§ Text section
- - - - - - -

Our study used MRI readings conducted by a board-certified neuroradiologist in a busy clinical practice setting, thus reducing variability that may have arisen from multiple human raters.8,9 Using multiple human reviewers in future studies may better replicate the reality of clinical practice. Our qualitative assessment of 7 discordant paired scans by a second neuroradiologist who was aware of the discordance found more lesions when using advanced radiology tools available on the DICOM viewer. The discordance was greatest in patients with advanced disease, demonstrating the increased difficulty of using the unaided eye to find new lesions with a background of numerous preexisting lesions. This challenge is further complicated when 2 scans that are separated in time are typically acquired in dissimilar slice planes, leaving only a portion of a single image slice in common between the paired scans across time intervals.
Advanced imaging preprocessing tools can aid and augment manual review. Advanced imaging modules can perform a rigid coregistration between 2 studies by interpolating a volumetric scan so common imaging planes are presented for side-by-side review. These advanced tools also often enable the viewer to rapidly alternate (or flicker) between coaligned scans, which improves the human eye’s ability to detect differences. Similarly, there are tools that can subtract aligned images, further enabling the visual appreciation of differences.

- - - - - - -

§ Information supplied
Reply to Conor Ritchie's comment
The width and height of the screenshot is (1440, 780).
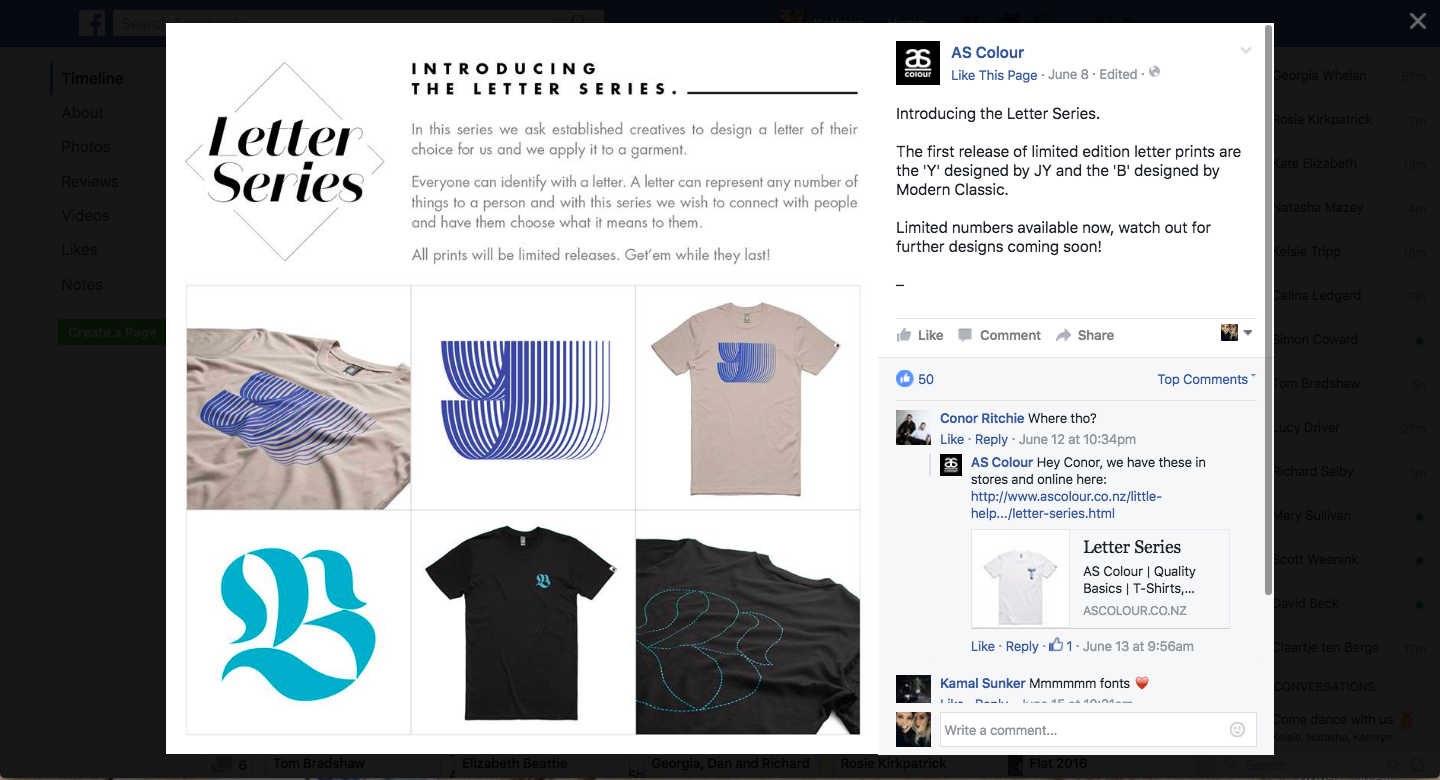(991, 439)
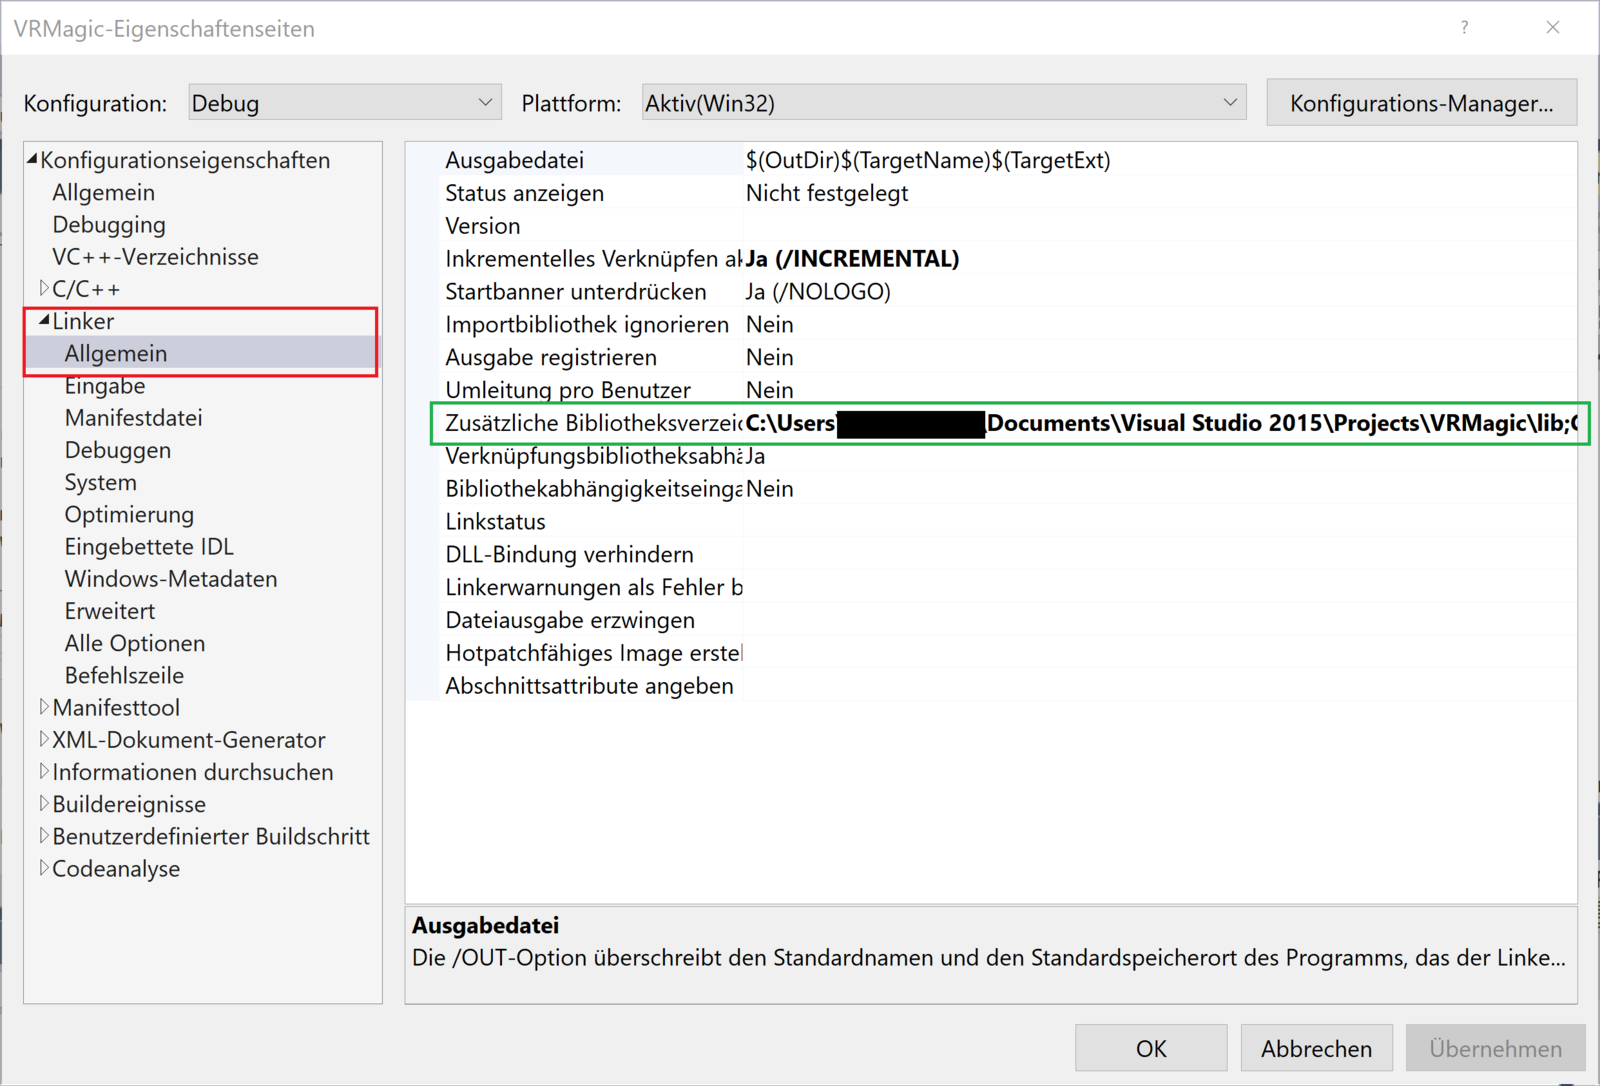The height and width of the screenshot is (1086, 1600).
Task: Expand the XML-Dokument-Generator node
Action: [x=44, y=739]
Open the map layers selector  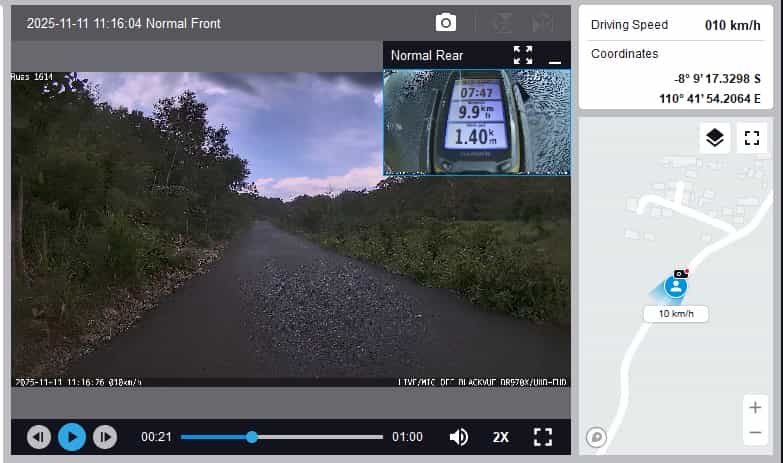pyautogui.click(x=714, y=138)
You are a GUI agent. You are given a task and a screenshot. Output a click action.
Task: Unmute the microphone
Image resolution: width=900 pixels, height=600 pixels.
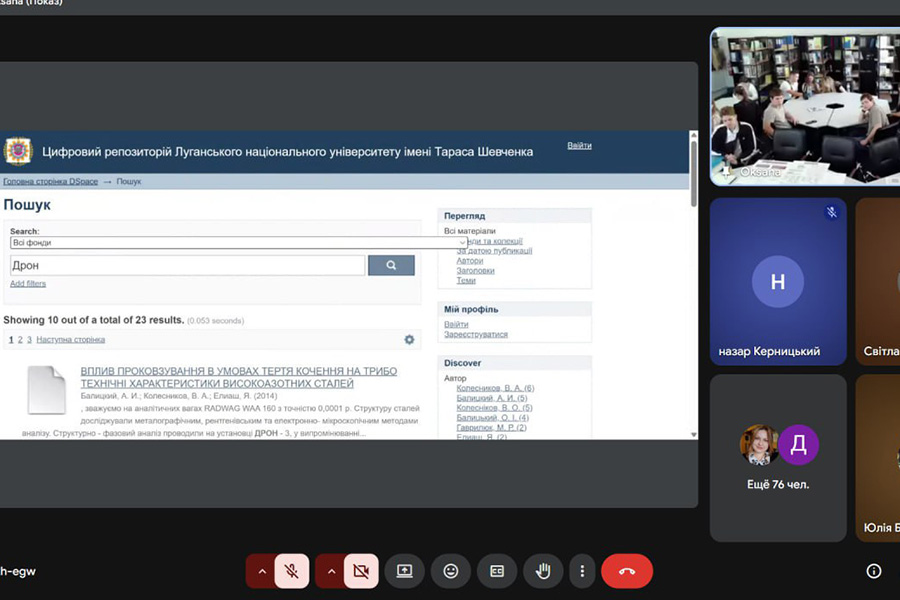[x=292, y=571]
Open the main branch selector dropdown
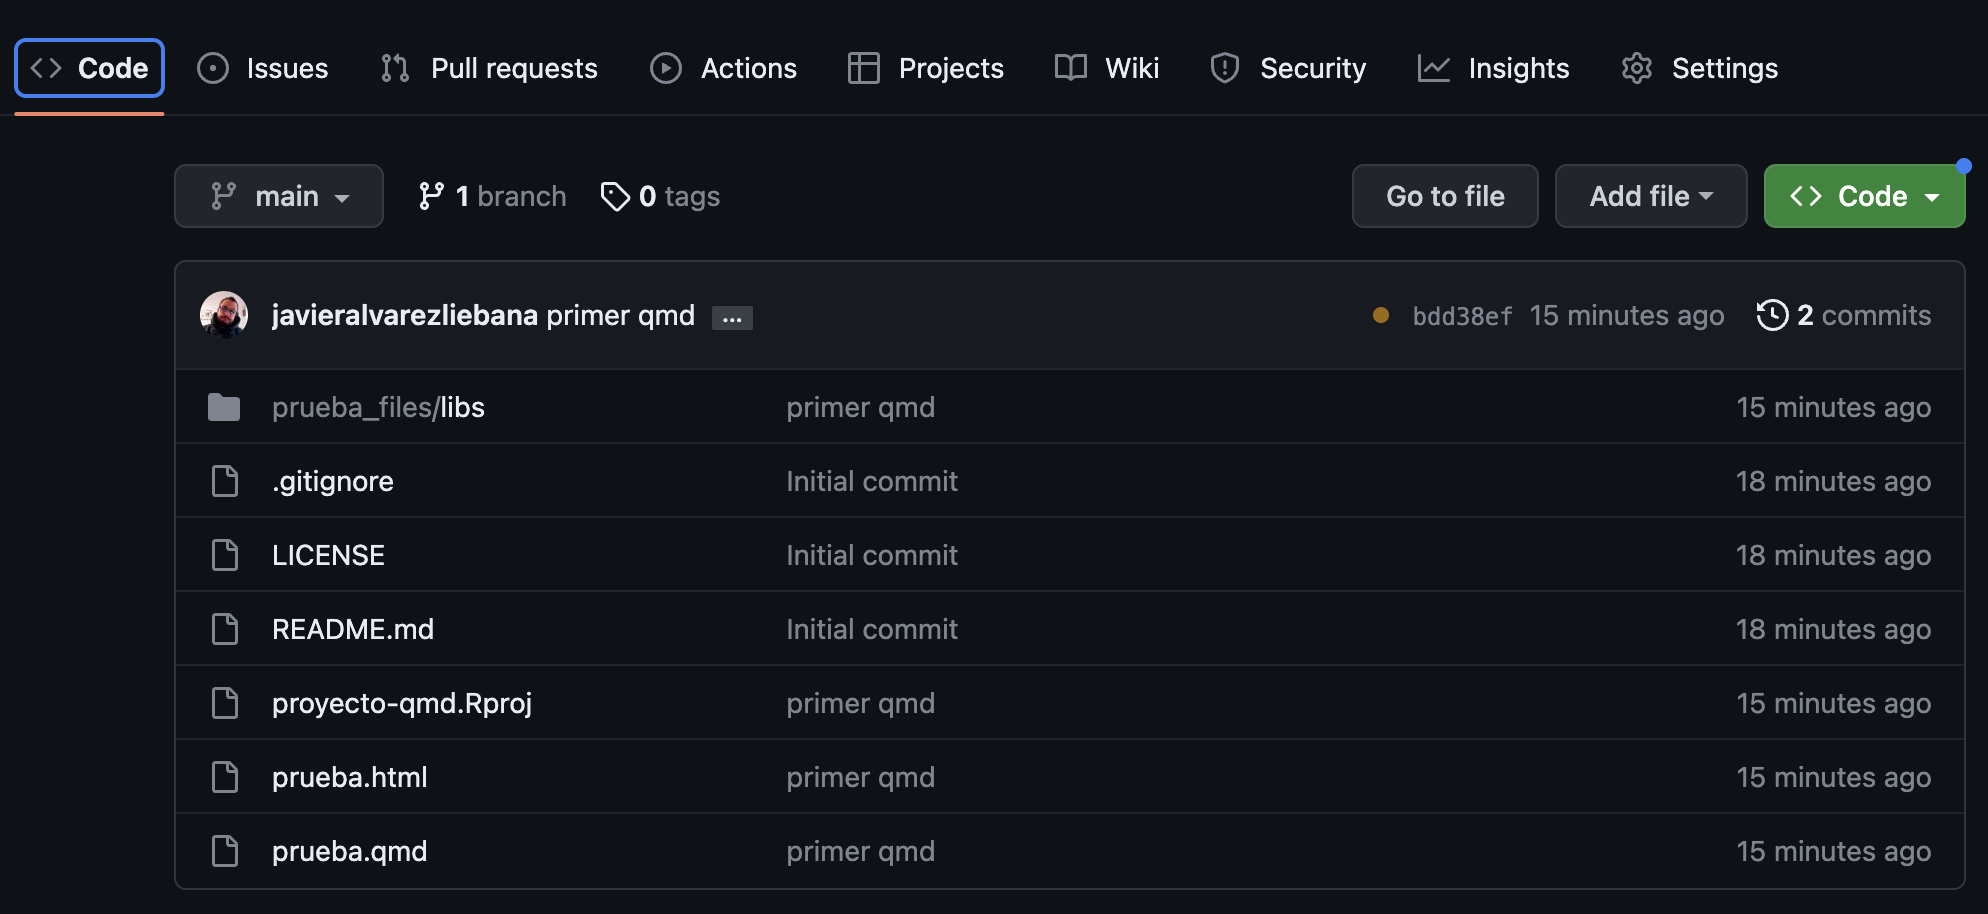This screenshot has width=1988, height=914. (279, 196)
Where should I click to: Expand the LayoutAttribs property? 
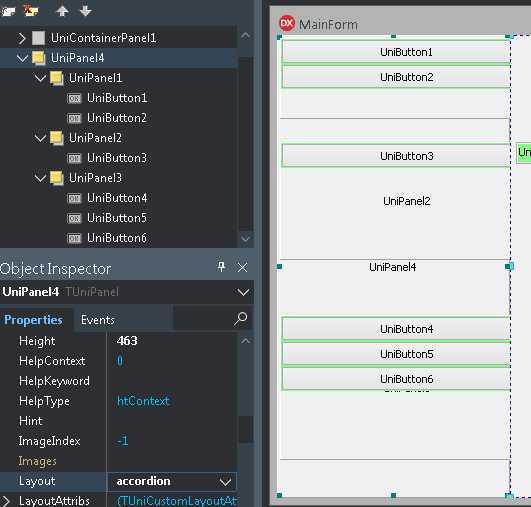coord(5,501)
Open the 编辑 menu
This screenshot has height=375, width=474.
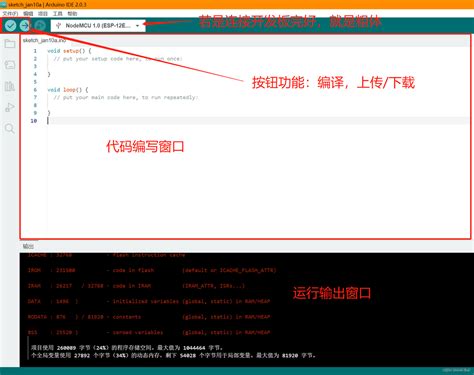(28, 14)
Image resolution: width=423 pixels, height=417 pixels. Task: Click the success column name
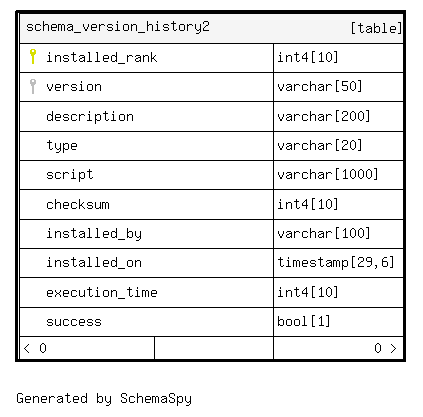pos(74,322)
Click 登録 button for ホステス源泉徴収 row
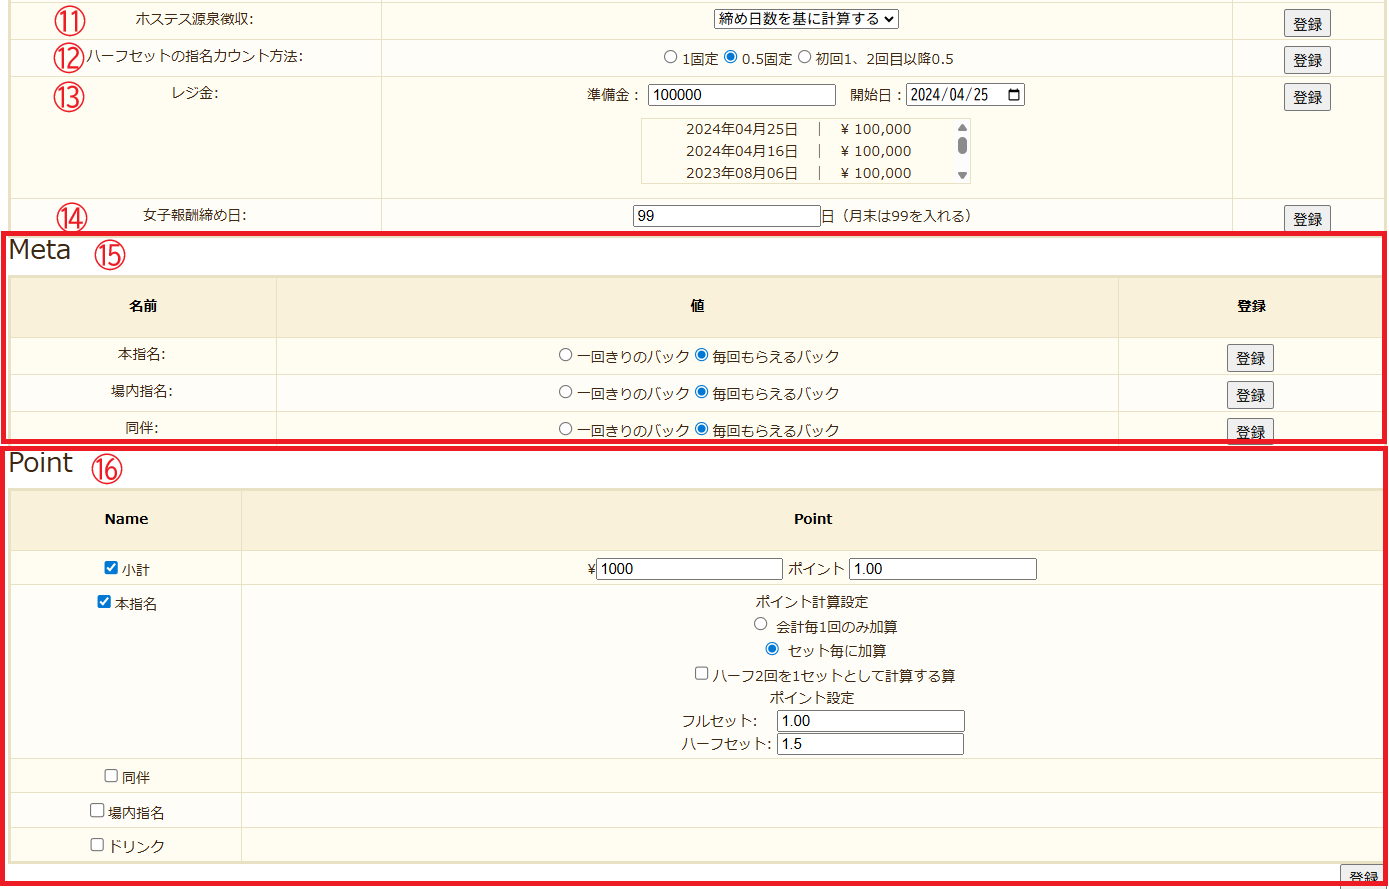The image size is (1389, 889). 1307,24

- - - - - - -

§ Work required
Decide whether each statement below agrees with the text on MRI lesion review. For each, answer yes or no and quote the deciding words from the text.
(a) The second neuroradiologist who assessed the 7 discordant paired scans did not know about the discordance.
(b) Discordance was greatest in patients with advanced disease.
(c) Tools that subtract aligned images make differences harder to see.

§ Finished task
(a) No: "a second neuroradiologist who was aware of the discordance"
(b) Yes: "The discordance was greatest in patients with advanced disease"
(c) No: "there are tools that can subtract aligned images, further enabling the visual appreciation of differences"